Jan 24th, 2006 | By Eric Hoefler | Category: Education/Literacy

I want my creative writing students to understand how important reading is to the development of writing, and I want them to be aware of what’s going on in the literary world as well as the world in general. One way to do this, I think, is to have them discover and read blogs … particularly literary blogs.

I also think I need to somehow change how the reading responses work in our class. Currently, they read about five stories and write up responses once per quarter. I don’t think this encourages regular or reflective reading, though. I know too many of them cram in some stories a day or two before the deadline and write up something that resembles what I’m looking for but doesn’t carry the benefit the assignment intended. So instead, I think I’m going to ask for a weekly “what I’m reading this week” kind of report.
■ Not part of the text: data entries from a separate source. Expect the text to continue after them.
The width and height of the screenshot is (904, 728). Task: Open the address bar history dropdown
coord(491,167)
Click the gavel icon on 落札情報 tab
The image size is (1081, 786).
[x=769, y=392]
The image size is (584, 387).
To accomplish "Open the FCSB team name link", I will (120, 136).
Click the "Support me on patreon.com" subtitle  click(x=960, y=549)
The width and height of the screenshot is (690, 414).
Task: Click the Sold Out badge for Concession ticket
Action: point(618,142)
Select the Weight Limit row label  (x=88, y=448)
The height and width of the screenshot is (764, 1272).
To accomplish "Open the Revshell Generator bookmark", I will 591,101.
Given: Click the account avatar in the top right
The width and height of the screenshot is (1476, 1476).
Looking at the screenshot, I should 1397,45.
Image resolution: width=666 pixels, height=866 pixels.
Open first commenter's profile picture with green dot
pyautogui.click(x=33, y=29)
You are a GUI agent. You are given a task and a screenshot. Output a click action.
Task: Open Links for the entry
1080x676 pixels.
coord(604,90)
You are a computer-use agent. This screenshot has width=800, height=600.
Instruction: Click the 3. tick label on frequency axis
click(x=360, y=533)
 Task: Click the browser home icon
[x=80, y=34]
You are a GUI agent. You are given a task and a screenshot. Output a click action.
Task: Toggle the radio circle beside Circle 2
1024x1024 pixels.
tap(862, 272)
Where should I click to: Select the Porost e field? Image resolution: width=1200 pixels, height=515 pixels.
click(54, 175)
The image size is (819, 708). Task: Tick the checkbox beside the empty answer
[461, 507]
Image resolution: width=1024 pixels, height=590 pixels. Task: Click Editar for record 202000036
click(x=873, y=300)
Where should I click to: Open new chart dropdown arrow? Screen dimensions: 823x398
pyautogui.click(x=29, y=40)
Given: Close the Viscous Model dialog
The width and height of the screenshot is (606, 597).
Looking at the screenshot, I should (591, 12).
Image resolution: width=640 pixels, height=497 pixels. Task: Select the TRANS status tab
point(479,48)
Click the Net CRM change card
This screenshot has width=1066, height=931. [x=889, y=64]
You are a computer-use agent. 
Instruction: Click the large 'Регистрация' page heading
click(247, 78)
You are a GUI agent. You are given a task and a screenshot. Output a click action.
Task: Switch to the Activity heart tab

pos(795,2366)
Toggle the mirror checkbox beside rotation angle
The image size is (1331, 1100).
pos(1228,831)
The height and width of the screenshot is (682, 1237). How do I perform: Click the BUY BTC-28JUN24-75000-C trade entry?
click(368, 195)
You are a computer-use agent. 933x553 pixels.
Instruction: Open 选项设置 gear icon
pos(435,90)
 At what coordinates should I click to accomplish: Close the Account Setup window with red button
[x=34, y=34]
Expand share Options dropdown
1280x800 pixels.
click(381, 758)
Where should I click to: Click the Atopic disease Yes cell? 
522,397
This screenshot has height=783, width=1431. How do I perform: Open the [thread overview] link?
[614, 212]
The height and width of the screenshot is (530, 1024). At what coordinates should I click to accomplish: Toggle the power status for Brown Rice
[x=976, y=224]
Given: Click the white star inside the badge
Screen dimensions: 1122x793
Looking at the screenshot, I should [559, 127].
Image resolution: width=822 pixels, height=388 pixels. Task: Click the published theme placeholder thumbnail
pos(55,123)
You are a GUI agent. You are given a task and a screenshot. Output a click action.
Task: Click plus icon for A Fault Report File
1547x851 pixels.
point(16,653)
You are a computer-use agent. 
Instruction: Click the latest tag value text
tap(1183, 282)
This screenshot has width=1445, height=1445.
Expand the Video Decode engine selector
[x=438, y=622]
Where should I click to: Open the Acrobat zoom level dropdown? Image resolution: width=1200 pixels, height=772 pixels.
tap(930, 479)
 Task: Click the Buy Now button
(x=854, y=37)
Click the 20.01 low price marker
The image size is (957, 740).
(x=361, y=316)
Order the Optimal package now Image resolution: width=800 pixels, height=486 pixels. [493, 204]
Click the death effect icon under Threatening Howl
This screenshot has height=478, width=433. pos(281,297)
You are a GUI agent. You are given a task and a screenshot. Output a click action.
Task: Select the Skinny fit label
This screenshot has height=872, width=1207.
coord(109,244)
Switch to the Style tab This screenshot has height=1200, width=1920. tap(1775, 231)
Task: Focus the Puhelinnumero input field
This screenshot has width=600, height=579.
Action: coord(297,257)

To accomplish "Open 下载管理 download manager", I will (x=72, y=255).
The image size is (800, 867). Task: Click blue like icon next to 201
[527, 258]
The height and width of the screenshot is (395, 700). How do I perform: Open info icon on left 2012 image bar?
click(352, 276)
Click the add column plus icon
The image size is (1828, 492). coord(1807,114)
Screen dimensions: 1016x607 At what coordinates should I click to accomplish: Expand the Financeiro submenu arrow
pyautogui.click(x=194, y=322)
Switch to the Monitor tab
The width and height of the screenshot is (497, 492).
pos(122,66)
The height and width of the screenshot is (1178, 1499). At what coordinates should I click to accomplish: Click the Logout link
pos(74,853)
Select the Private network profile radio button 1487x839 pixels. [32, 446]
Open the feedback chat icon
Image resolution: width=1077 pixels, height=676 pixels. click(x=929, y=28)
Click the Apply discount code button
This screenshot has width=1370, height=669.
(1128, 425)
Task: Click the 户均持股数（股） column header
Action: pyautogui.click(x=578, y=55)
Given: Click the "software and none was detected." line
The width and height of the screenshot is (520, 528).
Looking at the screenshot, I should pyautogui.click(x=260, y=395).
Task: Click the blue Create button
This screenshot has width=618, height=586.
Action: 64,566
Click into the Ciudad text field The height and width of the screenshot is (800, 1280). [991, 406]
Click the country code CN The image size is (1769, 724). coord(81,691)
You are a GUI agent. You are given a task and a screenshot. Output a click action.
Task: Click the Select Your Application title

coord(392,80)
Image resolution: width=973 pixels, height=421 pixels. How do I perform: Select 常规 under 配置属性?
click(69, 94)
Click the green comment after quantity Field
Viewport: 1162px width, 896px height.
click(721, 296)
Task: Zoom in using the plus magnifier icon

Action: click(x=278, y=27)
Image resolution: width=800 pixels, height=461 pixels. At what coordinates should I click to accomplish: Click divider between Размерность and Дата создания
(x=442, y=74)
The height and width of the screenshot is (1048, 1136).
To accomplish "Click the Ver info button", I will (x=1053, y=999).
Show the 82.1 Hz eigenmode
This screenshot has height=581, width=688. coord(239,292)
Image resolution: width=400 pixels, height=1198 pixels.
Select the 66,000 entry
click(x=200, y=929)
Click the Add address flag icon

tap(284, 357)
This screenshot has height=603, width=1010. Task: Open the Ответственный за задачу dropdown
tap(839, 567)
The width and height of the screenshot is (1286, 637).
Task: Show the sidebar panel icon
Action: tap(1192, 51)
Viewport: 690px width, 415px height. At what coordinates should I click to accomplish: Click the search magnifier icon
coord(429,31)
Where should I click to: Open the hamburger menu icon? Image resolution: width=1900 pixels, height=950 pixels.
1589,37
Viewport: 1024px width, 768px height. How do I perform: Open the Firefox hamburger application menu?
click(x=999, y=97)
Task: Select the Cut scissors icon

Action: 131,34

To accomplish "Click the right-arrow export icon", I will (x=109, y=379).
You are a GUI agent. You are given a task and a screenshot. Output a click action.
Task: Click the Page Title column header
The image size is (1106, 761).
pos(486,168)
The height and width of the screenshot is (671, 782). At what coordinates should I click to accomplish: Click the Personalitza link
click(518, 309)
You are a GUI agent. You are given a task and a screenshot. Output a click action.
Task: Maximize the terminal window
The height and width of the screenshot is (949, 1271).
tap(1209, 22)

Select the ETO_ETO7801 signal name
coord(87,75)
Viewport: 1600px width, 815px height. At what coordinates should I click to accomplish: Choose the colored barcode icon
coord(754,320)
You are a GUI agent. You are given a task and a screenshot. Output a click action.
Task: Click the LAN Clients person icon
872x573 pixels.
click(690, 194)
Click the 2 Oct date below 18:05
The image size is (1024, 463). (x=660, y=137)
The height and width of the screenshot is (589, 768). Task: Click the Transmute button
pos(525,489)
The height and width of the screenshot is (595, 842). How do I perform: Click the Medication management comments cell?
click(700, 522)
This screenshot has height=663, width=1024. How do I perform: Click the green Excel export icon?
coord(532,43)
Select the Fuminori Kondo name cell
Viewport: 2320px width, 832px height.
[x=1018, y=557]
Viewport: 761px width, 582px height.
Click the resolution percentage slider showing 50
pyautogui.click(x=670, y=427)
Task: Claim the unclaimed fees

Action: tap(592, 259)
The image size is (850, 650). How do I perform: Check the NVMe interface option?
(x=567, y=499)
Brief, but with some substance, addressing:

  • What the work is
  • Their brief assessment of its merits
  • Its impact on or relation to their own writing

Ideally, this would just go online, in their online journals … because I really DON’T need any more papers to keep track of! But this kind of constant reflective reading is important. And that’s an over-riding problem in education: with the class sizes we’re given: it’s impossible to respond to the amount of work that students should be producing.

So the point: weekly reading reports/reflections–to include stories, poetry, blogs, periodicals, etc.–that respond to the three points above. I can hear them moaning already, but really … what kind of a writer doesn’t already do that to some extent?